* **Given task 1**
Write out the passage of the thread on Facebook JSON encoding that opens with the words containing "Unfortunately the output" and closes with "for your help.".
* **Given task 2**
For each statement below, decide whether it agrees with the thread on Facebook JSON encoding. Answer yes or no, and quote the deciding words of the thread exactly. (a) The asker deserializes the file with a JavaScriptSerializer. (b) The serializer's MaxJsonLength is set to Int32.MinValue. (c) The message in the example has the timestamp 1411741499.

* **Page extract**
---*---

4

I've download json with my conversations archive. I stuck with odd encoding.

Example of json:

{
  "sender_name": "Micha\u00c5\u0082",
  "timestamp": 1411741499,
  "content": "b\u00c4\u0099d\u00c4\u0099",
  "type": "Generic"
},

It should be something like this:

{
  "sender_name": "Michał",
  "timestamp": 1411741499,
  "content": "będę",
  "type": "Generic"
},

I'm trying to deserialize it like this:

var result = File.ReadAllText(jsonPath, encodingIn);
JavaScriptSerializer serializer = new JavaScriptSerializer();
serializer.MaxJsonLength = Int32.MaxValue;
var conversation = serializer.Deserialize<Conversation>(System.Net.WebUtility.HtmlDecode(result));

Unfortunately the output is like this:

{
  "sender_name": "MichaÅ\u0082",
  "timestamp": 1411741499,
  "content": "bÄ\u0099dÄ\u0099",
  "type": "Generic"
},

Anyone know how Facebook encoding the json? I've tried several methods but without results.

Thanks for your help.

Lavoriel
  • 91
  • 6
  • Check [How to decode a Unicode character in a string](https://stackoverflow.com/questions/9303257/how-to-decode-a-unicode-character-in-a-string) – Fabjan Jun 11 '18 at 13:48
  • what is encodingIn ? – Prany Jun 11 '18 at 14:22
  • couldnot find your latin characters with encoding that you mentioned - http://etutorials.org/Programming/actionscript/Appendix+A.+Unicode+Escape+Sequences+for+Latin+1+Characters/ – Prany Jun 11 '18 at 15:43
  • That's not encoding, that is Unicode character escaping as defined in the JSON standard: http://www.json.org/ -> https://stackoverflow.com/a/27516892 as well as https://tools.ietf.org/html/rfc7159#section-7. The standard states that in the `\uXXXX` escape sequence, the hex digits `XXXX` correspond to a **Unicode code point**. And U+00C5 really is [LATIN CAPITAL LETTER A WITH RING ABOVE](https://www.fileformat.info/info/unicode/char/00c5/index.htm) so the JSON is being parsed and interpreted correctly. Thus the JSON must have been mangled somehow, can you show how you obtained it? – dbc Jun 11 '18 at 18:30
  • See also https://stackoverflow.com/questions/50008296/facebook-json-badly-encoded – asmaier Jul 03 '18 at 16:11

1 Answers1

5

Here is the answer:

private string DecodeString(string text)

---*---

* **Recorded information**
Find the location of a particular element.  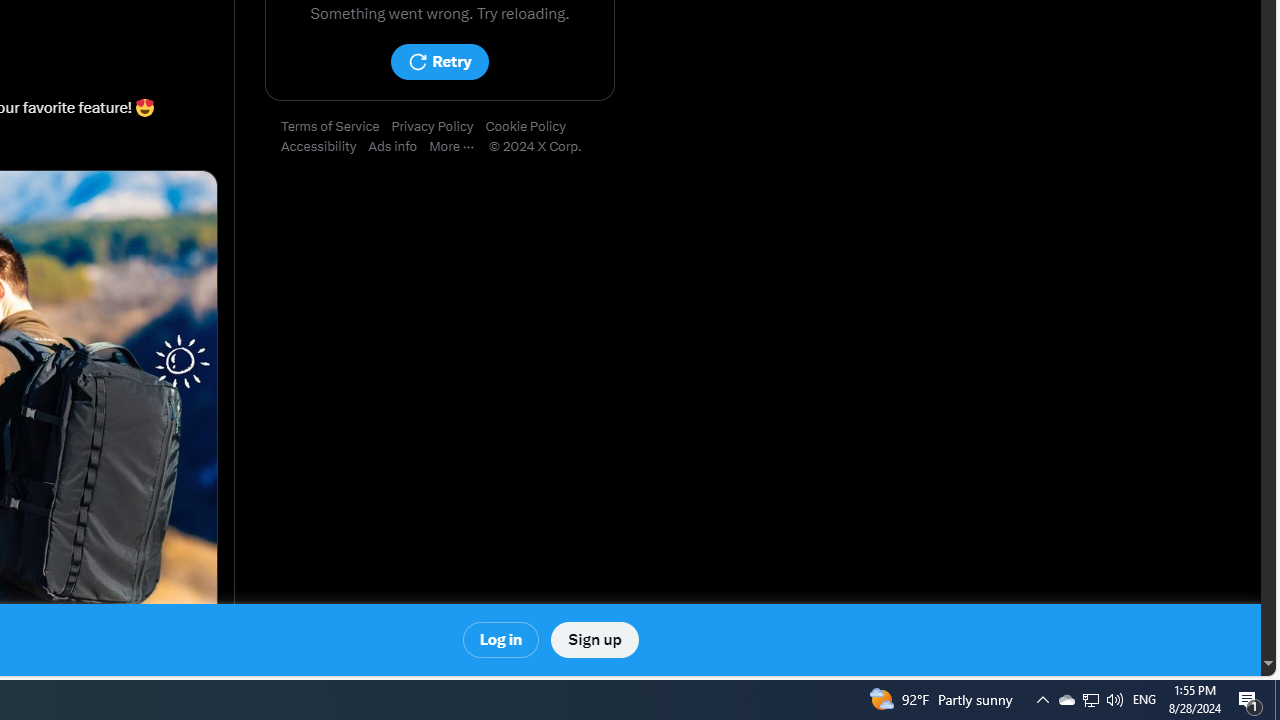

'Retry' is located at coordinates (438, 61).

---*---

* **Full solution 1**
Unfortunately the output is like this:

{
  "sender_name": "MichaÅ\u0082",
  "timestamp": 1411741499,
  "content": "bÄ\u0099dÄ\u0099",
  "type": "Generic"
},

Anyone know how Facebook encoding the json? I've tried several methods but without results.

Thanks for your help.

* **Full solution 2**
(a) Yes: "JavaScriptSerializer serializer = new JavaScriptSerializer();"
(b) No: "serializer.MaxJsonLength = Int32.MaxValue;"
(c) Yes: "timestamp": 1411741499